Results of Operations

Three Months Ended September 30, 2001 as Compared to Three Months Ended
September 30, 2000

     Revenues. Revenues for the three month period ended September 30, 2001,
were $1.3 million, a decrease of approximately $1.8 million, as compared to
revenues of $3.1 million for the three month period ended September 30, 2000.
The decrease was materially due to the economic slowdown in IT spending that
caused the delay and termination of several opportunities and projects in
e-technology initiatives and from the loss of revenues generated by the sale of
the Company's PMC subsidiary.

     Gross profit. Gross profit for the three month period ended September 30,
2001, was $0.6 million, or 50% of revenues, a decrease of $0.8 million from
gross profit of $1.4 million, or 45% of revenues, for the three month period
ended September 30, 2000. The decline of gross profit was materially
attributable to a decrease in revenues.

     Sales and marketing. Sales and marketing expenses for the three month
period ended September 30, 2001, were $0.1 million, or 8% of revenues, a
decrease of $0.3 million, as compared to $0.4 million, or 14% of revenues, for
the three month period ended September 30, 2000. The decrease in sales and
marketing expenses for the three months ended September 30, 2001 was primarily
attributable to actions the Company undertook in the second quarter that aligned
the sales and marketing expenses to those of future anticipated revenue streams.

     General and administrative. General and administrative expenses for the
three month period ended September 30, 2001, were $0.5 million, or 40% of
revenues, a decrease of $1.8 million, as compared to $2.3 million, or 75% of
revenues, incurred by the Company for the three month period ended September 30,
2000. The decrease in general and administrative expenses for the



                                       11



three months ended September 30, 2001 was primarily attributable to the
alignment of expenses with future anticipated revenue streams, the consolidation
of several of the Company's separate business units and offices, and the sale of
the Company's PMC subsidiary during 2000.

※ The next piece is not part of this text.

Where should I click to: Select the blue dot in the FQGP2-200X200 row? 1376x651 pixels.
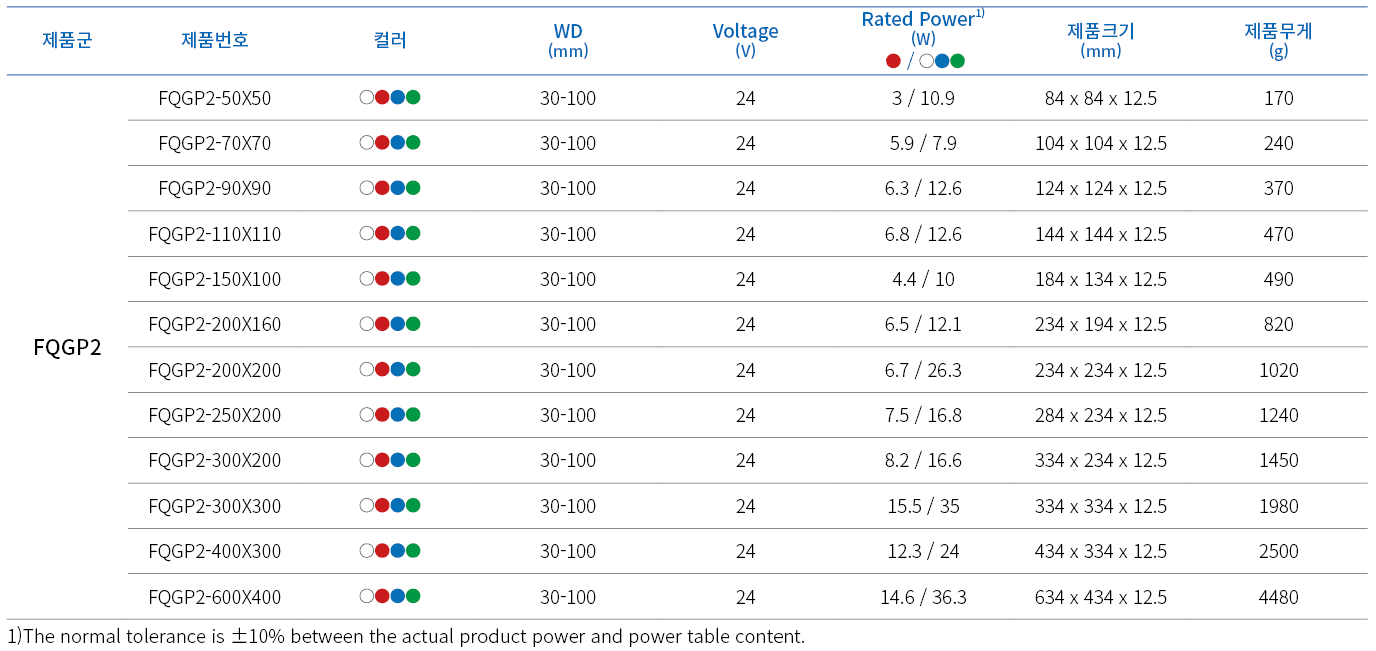398,369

     Facilities closing expense. Facilities closing expense for the three month
period ended September 30, 2000, were $0.3 million, or 9% of revenues. The
facilities closing expense is related to costs associated with the elimination
of the Company's Germantown and satellite locations.

     Disposition of subsidiary. The disposition of subsidiary expense for the
three month period ended September 30, 2000, was $0.7 million, or 23% of
revenues. The disposition of subsidiary expense is related to costs associated
with the Company's sale of its PMC subsidiary on September 29, 2000.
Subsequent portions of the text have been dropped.